→ **WHAT THE TASK REQUIRES**
Pull out every line below that contains the string "width", copying each such line in full.
──────── DATA PROVIDED
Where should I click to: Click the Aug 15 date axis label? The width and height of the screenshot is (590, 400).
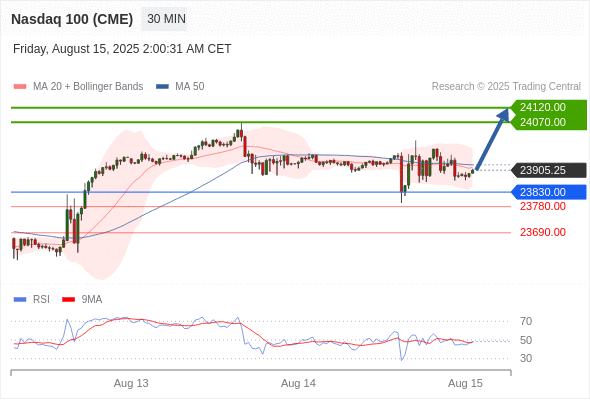(465, 383)
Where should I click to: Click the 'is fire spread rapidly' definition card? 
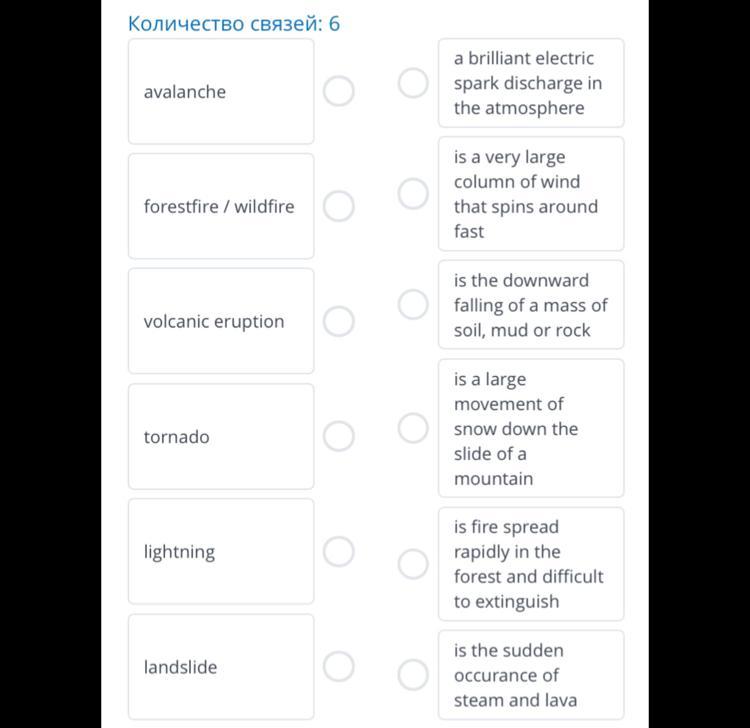[530, 564]
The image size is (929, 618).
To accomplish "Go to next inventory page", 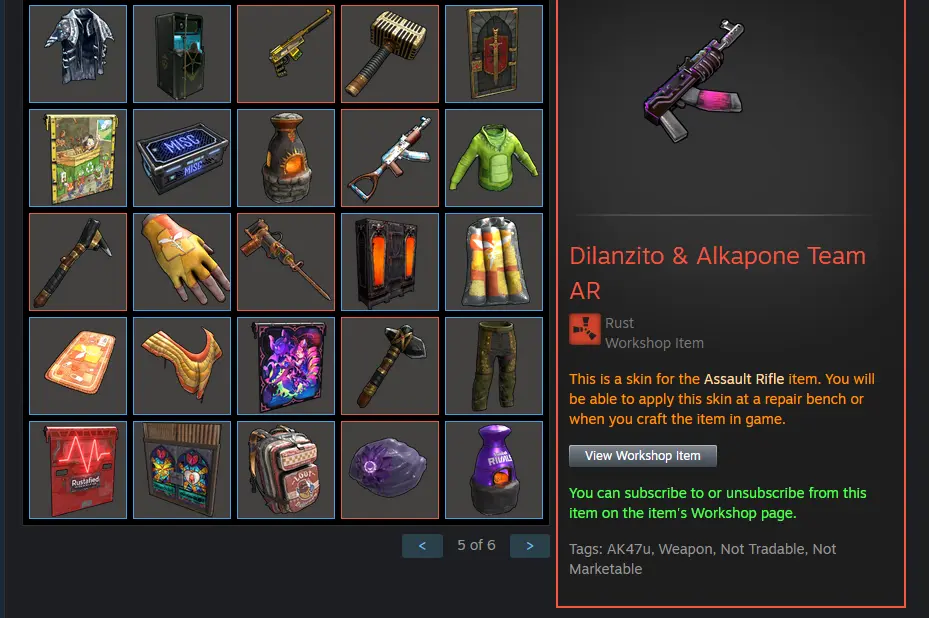I will coord(530,546).
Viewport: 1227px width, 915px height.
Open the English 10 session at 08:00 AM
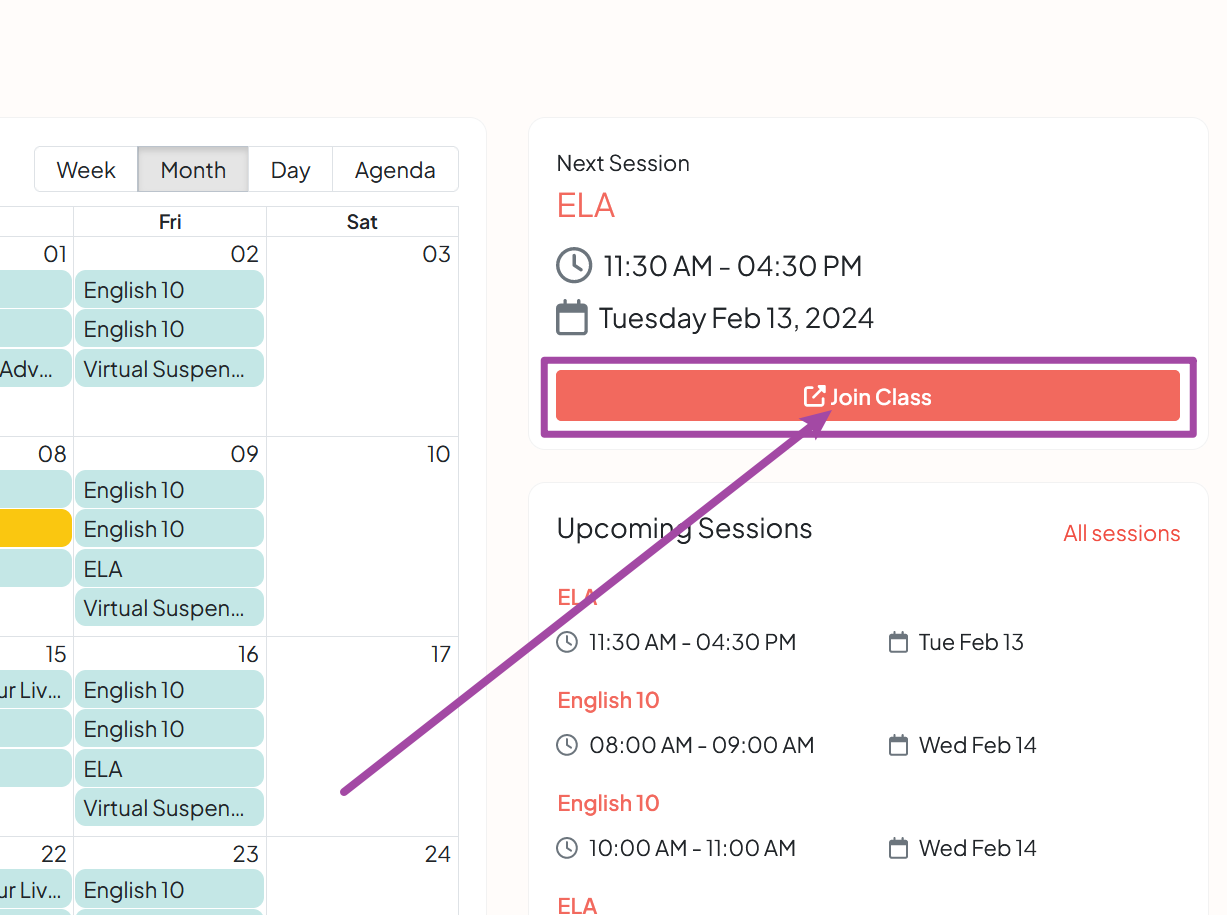point(608,700)
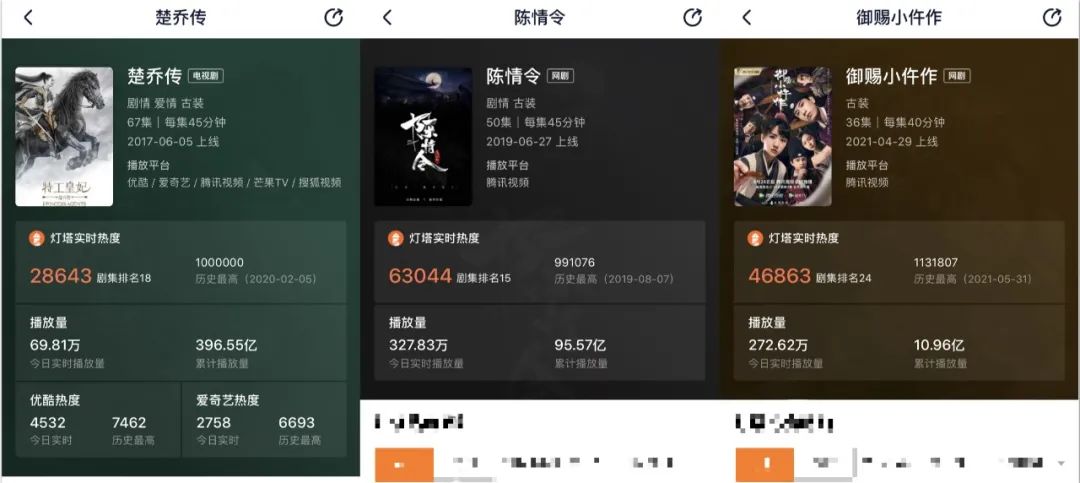1080x483 pixels.
Task: Tap share icon on 御赐小仵作 header
Action: (1052, 18)
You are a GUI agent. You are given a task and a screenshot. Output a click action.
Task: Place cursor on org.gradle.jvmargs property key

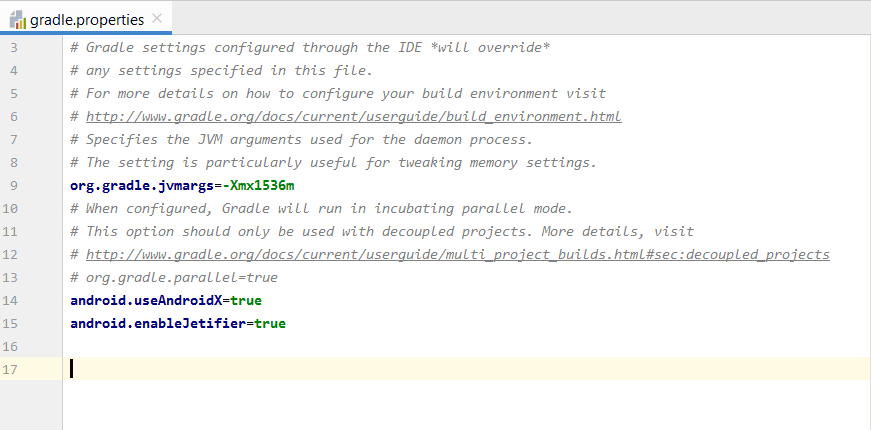click(x=142, y=186)
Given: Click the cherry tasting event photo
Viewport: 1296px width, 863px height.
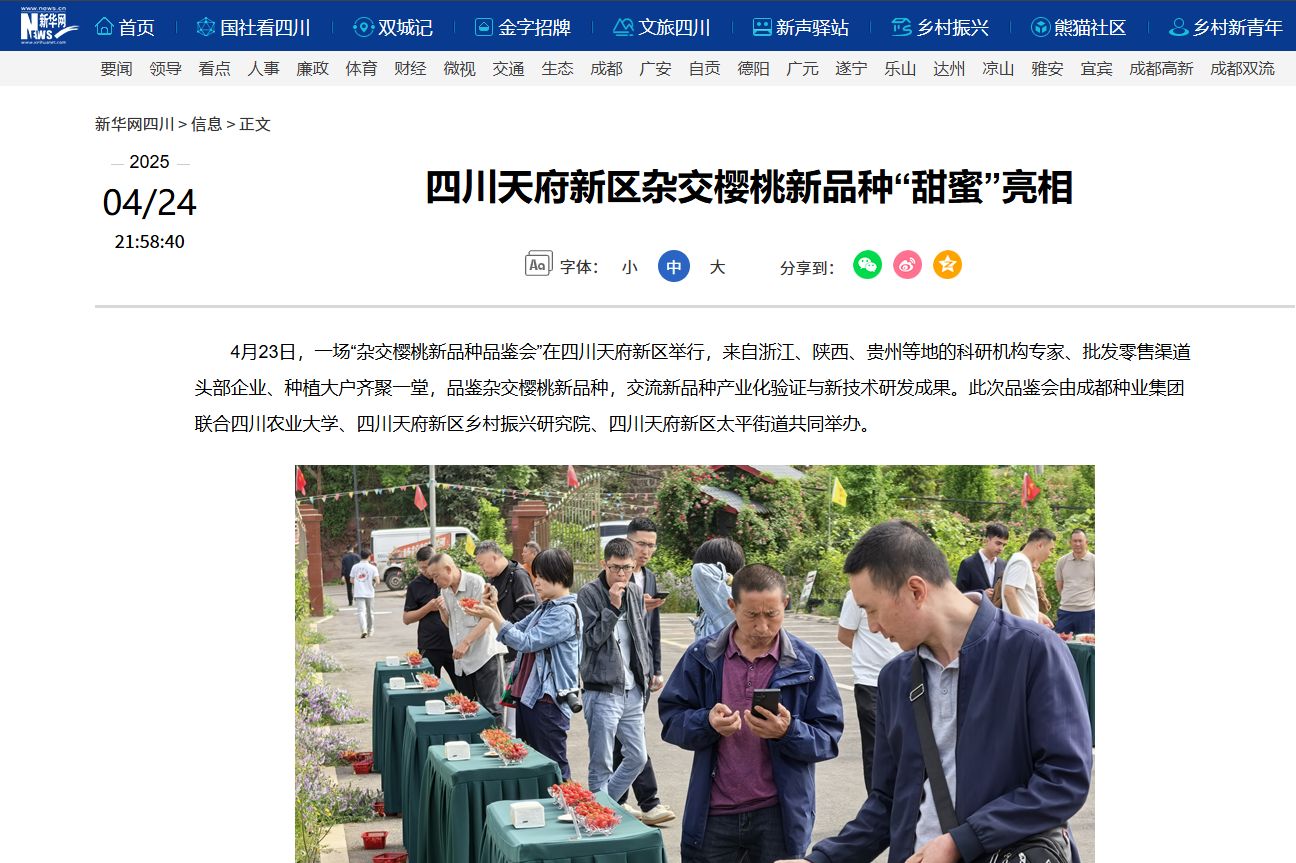Looking at the screenshot, I should tap(695, 664).
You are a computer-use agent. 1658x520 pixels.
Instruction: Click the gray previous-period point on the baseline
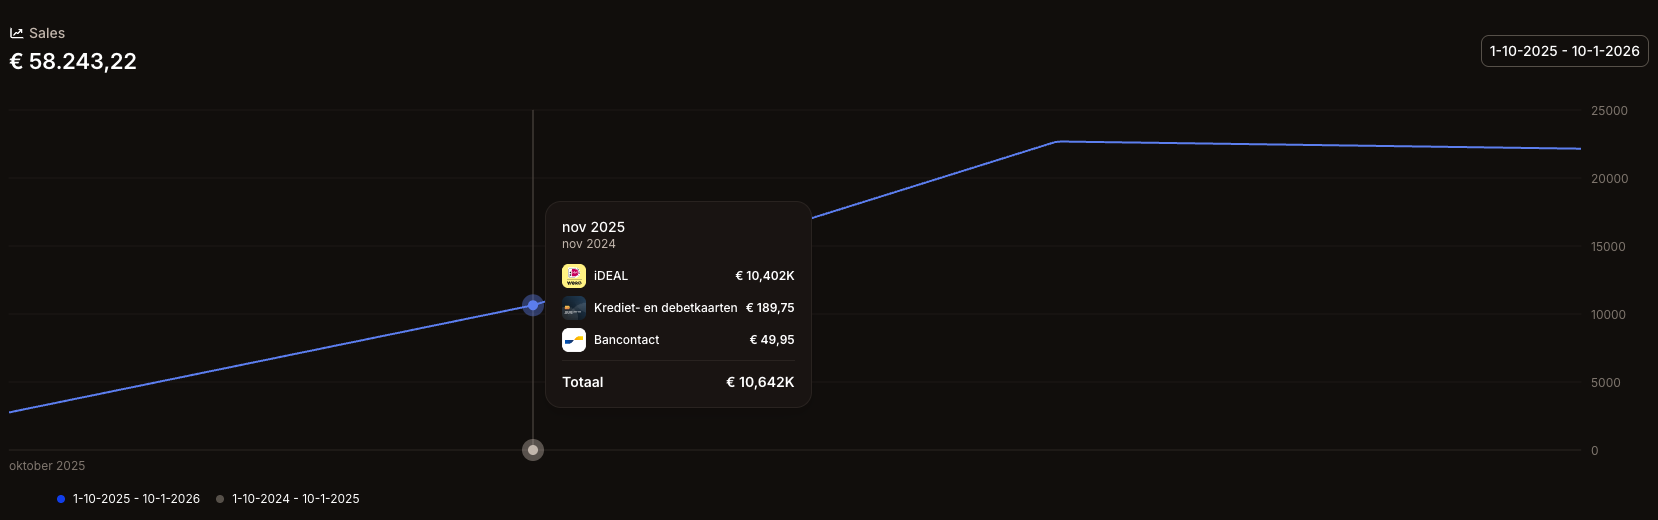point(533,450)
────────────────
→ **COMPLETE OUTPUT**
Where should I click to: Click the Aug 15 date axis label? The width and height of the screenshot is (590, 400).
Viewport: 1227px width, 915px height.
Viewport: 1296px width, 863px height.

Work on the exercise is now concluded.